しかし、石破内閣はこの課題に取り組まなかった。
石破首相は公然と企業団体献金禁止に反対の見解を表明。
野党が結束すれば企業団体献金全面禁止を法制化できたが、野党の国民民主が全会一致を主張。
企業団体献金全面禁止に反対の自民をアシストした。
維新は企業団体献金廃止を主張したが真意は疑わしい。
法制化が実現しないことを前提に見かけだけ企業団体献金禁止の意思を表明したと見られる。
石破内閣は「政治とカネ」問題に真摯に取り組む姿勢を示さなかった。
7月20日参院選で石破自民が大惨敗した最大の原因はこの点にある。
石破首相は参院選後、直ちに辞意を表明すべきだったが2ヵ月も総理の座にしがみついた。
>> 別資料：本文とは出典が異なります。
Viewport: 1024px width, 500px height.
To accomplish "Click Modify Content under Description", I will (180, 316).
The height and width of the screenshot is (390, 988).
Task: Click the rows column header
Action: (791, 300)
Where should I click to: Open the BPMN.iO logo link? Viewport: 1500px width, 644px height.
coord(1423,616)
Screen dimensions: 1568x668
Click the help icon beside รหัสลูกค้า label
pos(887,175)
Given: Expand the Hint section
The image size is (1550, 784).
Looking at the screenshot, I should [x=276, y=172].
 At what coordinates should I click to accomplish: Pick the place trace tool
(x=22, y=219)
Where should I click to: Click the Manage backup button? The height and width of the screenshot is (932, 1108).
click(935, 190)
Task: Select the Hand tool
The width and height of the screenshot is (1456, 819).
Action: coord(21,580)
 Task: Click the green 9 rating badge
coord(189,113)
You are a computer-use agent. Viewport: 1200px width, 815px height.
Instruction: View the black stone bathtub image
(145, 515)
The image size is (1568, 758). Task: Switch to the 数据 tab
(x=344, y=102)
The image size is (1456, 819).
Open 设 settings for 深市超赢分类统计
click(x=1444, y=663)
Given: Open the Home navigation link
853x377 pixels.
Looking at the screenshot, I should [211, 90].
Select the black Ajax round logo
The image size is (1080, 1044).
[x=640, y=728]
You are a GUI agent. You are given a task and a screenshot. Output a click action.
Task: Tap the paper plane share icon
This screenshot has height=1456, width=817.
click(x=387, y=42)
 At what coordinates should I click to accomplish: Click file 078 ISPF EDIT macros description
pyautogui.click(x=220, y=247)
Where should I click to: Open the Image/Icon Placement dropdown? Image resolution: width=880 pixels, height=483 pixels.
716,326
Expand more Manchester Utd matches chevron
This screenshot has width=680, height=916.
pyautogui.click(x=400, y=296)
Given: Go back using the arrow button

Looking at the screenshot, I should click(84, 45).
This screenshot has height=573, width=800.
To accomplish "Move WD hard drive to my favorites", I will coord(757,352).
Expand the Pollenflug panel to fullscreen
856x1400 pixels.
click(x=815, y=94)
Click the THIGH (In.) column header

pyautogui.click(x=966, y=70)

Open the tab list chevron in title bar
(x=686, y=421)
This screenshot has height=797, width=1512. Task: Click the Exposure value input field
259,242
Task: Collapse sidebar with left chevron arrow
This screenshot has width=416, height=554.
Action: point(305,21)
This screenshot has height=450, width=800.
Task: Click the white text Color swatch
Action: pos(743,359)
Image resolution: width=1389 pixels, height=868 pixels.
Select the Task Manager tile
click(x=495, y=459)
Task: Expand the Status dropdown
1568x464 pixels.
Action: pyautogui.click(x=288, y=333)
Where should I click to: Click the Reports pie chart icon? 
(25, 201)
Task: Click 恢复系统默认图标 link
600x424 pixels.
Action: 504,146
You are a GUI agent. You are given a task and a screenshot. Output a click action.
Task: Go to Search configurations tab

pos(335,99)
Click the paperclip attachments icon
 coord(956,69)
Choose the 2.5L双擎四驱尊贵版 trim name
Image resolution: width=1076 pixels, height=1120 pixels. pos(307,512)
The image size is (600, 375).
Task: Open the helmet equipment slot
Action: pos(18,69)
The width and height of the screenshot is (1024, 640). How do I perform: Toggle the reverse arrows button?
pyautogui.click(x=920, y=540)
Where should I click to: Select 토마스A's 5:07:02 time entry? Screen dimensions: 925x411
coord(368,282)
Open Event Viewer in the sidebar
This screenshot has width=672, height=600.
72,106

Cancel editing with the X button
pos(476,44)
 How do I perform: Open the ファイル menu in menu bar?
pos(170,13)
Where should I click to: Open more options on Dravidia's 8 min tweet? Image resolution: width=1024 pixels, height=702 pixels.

自民党が党首交代を決定し自民党党首が差し替えられた。
新しい自民党首に選出されたのが高市早苗氏。
この高市自民に公明が「政治とカネ」問題をただした。
だが、高市自民はゼロ回答。
その結果、公明は自民との連立から離脱。
新しい政権の枠組み組成は不透明になったが、ここですり寄ったのが維新。
もちろん焦点は「政治とカネ」問題。
維新は「企業団体献金廃止」を主張してきた。
この確約を取っての連立政権入りかと思われた。
しかし、結果は異なった。
維新に「政治とカネ」問題を解決する意思はない。
こう判断できる連立協議の結果だった。
連立合意文書には次のように明記された。
「(企業団体献金問題について)議論する協議体を25年臨時国会中に設置するとともに、第三者委員会において検討を加え、高市総裁の任期中に結論を得る。」
事実上のゼロ回答。
維新が確約を取ると明言した議員定数削減については、
「1割を目標に衆院議員定数を削減するため、25年臨時国会において議員立法案を提出し、成立を目指す。」
とした。
ガソリン税の旧暫定税率廃止については、
「法案を25年臨時国会中に成立させる。」
としたのと対照的。
要するに、維新は「政治とカネ」問題に真摯に取り組む考えを有してないということ。
「政治とカネ」で空転してきた日本政治。
この根本問題に取り組む姿勢のない新しい政権は一秒でも早く消滅させるしかない。